## EXERCISE OBJECTIVE
Please restate exactly the lines from the one holding "[Return Home] (1068, 64)" to the end of the material, including both ends and excluding every picture.

§ §

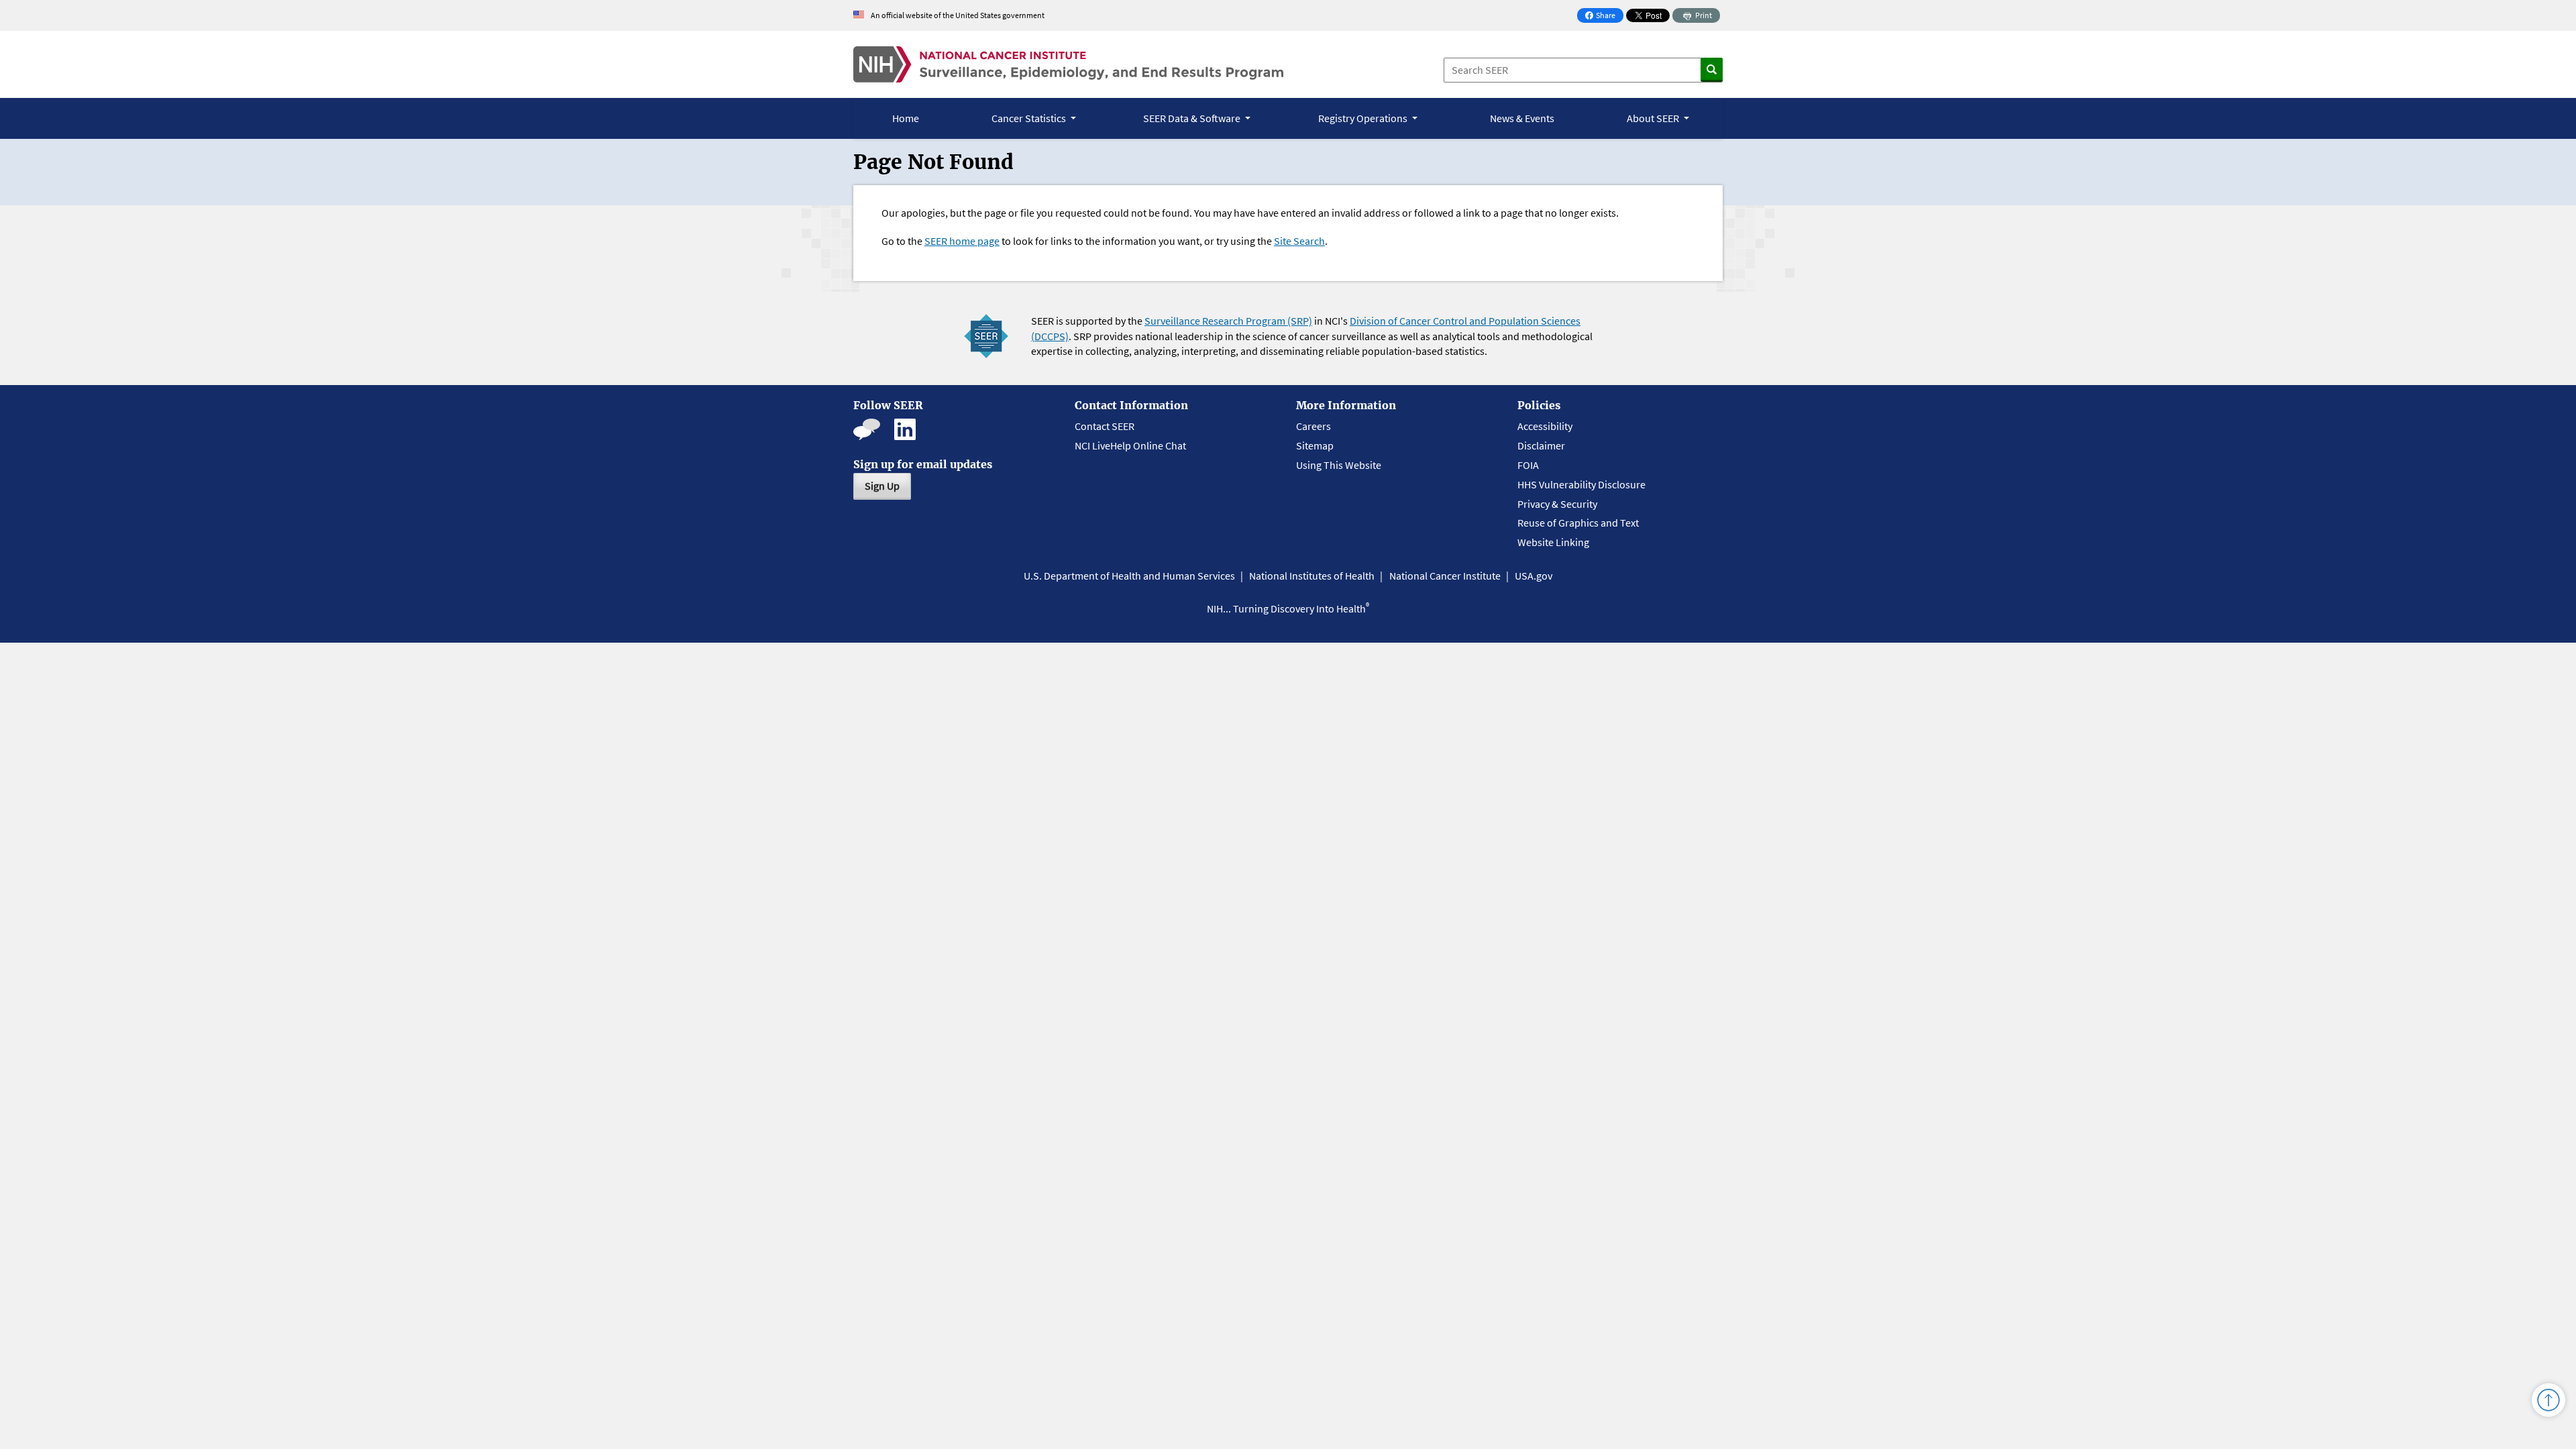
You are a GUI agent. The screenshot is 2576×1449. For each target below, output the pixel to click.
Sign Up (882, 485)
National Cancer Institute (1445, 575)
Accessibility (1544, 426)
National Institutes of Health (1312, 575)
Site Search (1299, 241)
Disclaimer (1541, 445)
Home (905, 118)
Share (1604, 16)
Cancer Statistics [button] (1029, 118)
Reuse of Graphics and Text (1578, 522)
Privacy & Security (1557, 504)
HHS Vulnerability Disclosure (1581, 484)
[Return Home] (1068, 64)
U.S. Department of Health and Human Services (1129, 575)
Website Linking (1553, 542)
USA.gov (1533, 575)
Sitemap (1315, 445)
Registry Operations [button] (1363, 118)
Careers (1313, 426)
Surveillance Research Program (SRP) (1228, 320)
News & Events (1522, 118)
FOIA (1528, 465)
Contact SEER (1104, 426)
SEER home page (962, 241)
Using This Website (1338, 465)
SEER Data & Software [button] (1192, 118)
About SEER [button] (1654, 118)
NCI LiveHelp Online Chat (1130, 445)
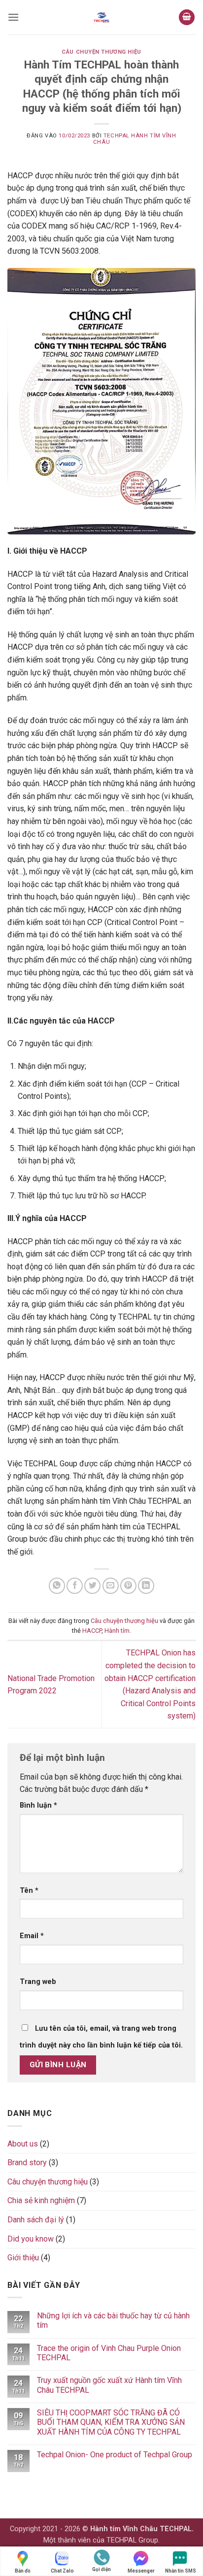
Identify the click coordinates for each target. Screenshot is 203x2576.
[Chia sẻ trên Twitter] (92, 1586)
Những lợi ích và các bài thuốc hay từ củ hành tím (113, 2320)
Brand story (27, 2162)
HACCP (92, 1630)
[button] (13, 17)
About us (22, 2143)
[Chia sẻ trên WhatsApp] (57, 1586)
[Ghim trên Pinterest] (128, 1586)
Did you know (30, 2239)
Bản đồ (23, 2571)
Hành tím (117, 1630)
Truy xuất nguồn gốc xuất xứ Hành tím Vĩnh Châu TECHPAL (109, 2385)
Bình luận (38, 1805)
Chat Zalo (62, 2571)
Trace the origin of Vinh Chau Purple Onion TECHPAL (109, 2353)
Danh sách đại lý (35, 2219)
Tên (29, 1890)
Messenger (141, 2571)
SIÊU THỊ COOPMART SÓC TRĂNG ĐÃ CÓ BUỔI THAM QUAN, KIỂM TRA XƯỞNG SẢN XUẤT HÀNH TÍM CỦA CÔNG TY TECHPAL (111, 2422)
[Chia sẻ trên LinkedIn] (146, 1586)
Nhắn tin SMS (180, 2571)
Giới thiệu (23, 2257)
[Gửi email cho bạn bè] (110, 1586)
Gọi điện (101, 2569)
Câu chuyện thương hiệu (101, 52)
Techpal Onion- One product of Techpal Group (114, 2454)
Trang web (38, 1982)
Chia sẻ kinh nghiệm (41, 2200)
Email (32, 1936)
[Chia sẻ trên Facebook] (75, 1586)
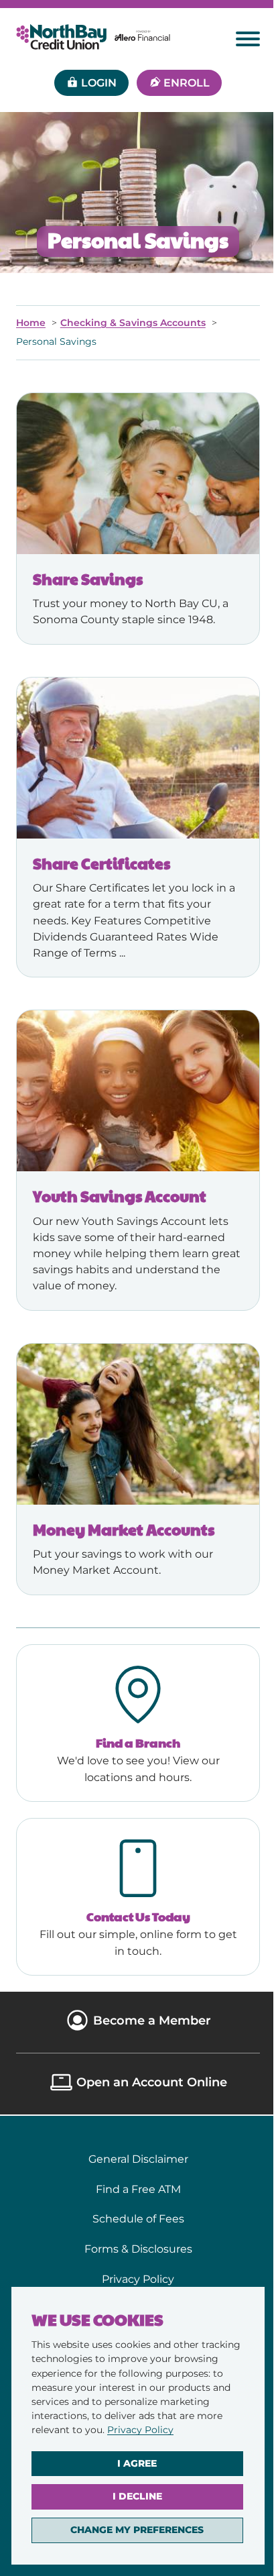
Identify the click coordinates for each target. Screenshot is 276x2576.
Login (99, 82)
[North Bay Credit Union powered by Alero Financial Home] (93, 37)
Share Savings (88, 579)
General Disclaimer (138, 2158)
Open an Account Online (151, 2082)
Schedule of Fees (138, 2218)
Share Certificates (101, 863)
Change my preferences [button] (137, 2530)
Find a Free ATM (138, 2189)
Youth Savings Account (119, 1196)
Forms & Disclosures (138, 2248)
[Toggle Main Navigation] (248, 39)
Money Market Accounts (123, 1529)
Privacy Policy (140, 2430)
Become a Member (151, 2020)
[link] (140, 2430)
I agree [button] (137, 2463)
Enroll (186, 82)
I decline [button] (137, 2496)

§ §

## RESPONSE AREA
[Return Home] (1068, 64)
U.S. Department of Health and Human Services (1129, 575)
Website Linking (1553, 542)
USA.gov (1533, 575)
Sitemap (1315, 445)
Registry Operations [button] (1363, 118)
Careers (1313, 426)
Surveillance Research Program (SRP) (1228, 320)
News & Events (1522, 118)
FOIA (1528, 465)
Contact SEER (1104, 426)
SEER home page (962, 241)
Using This Website (1338, 465)
SEER Data & Software [button] (1192, 118)
About SEER [button] (1654, 118)
NCI LiveHelp Online Chat (1130, 445)
Identify the click coordinates for each target. Screenshot is 203x2576.
[Chia sẻ trên Twitter] (92, 1586)
Những lợi ích và các bài thuốc hay từ củ hành tím (113, 2320)
Brand story (27, 2162)
HACCP (92, 1630)
[button] (13, 17)
About us (22, 2143)
[Chia sẻ trên WhatsApp] (57, 1586)
[Ghim trên Pinterest] (128, 1586)
Did you know (30, 2239)
Bản đồ (23, 2571)
Hành tím (117, 1630)
Truy xuất nguồn gốc xuất xứ Hành tím Vĩnh Châu TECHPAL (109, 2385)
Bình luận (38, 1805)
Chat Zalo (62, 2571)
Trace the origin of Vinh Chau Purple Onion TECHPAL (109, 2353)
Danh sách đại lý (35, 2219)
Tên (29, 1890)
Messenger (141, 2571)
SIÊU THỊ COOPMART SÓC TRĂNG ĐÃ CÓ BUỔI THAM QUAN, KIỂM TRA XƯỞNG SẢN XUẤT HÀNH TÍM CỦA CÔNG TY TECHPAL (111, 2422)
[Chia sẻ trên LinkedIn] (146, 1586)
Nhắn tin SMS (180, 2571)
Giới thiệu (23, 2257)
[Gửi email cho bạn bè] (110, 1586)
Gọi điện (101, 2569)
Câu chuyện thương hiệu (101, 52)
Techpal Onion- One product of Techpal Group (114, 2454)
Trang web (38, 1982)
Chia sẻ kinh nghiệm (41, 2200)
Email (32, 1936)
[Chia sẻ trên Facebook] (75, 1586)
Identify the click coordinates for each target. Screenshot is 276x2576.
Login (99, 82)
[North Bay Credit Union powered by Alero Financial Home] (93, 37)
Share Savings (88, 579)
General Disclaimer (138, 2158)
Open an Account Online (151, 2082)
Schedule of Fees (138, 2218)
Share Certificates (101, 863)
Change my preferences [button] (137, 2530)
Find a Free ATM (138, 2189)
Youth Savings Account (119, 1196)
Forms & Disclosures (138, 2248)
[Toggle Main Navigation] (248, 39)
Money Market Accounts (123, 1529)
Privacy Policy (140, 2430)
Become a Member (151, 2020)
[link] (140, 2430)
I agree [button] (137, 2463)
Enroll (186, 82)
I decline [button] (137, 2496)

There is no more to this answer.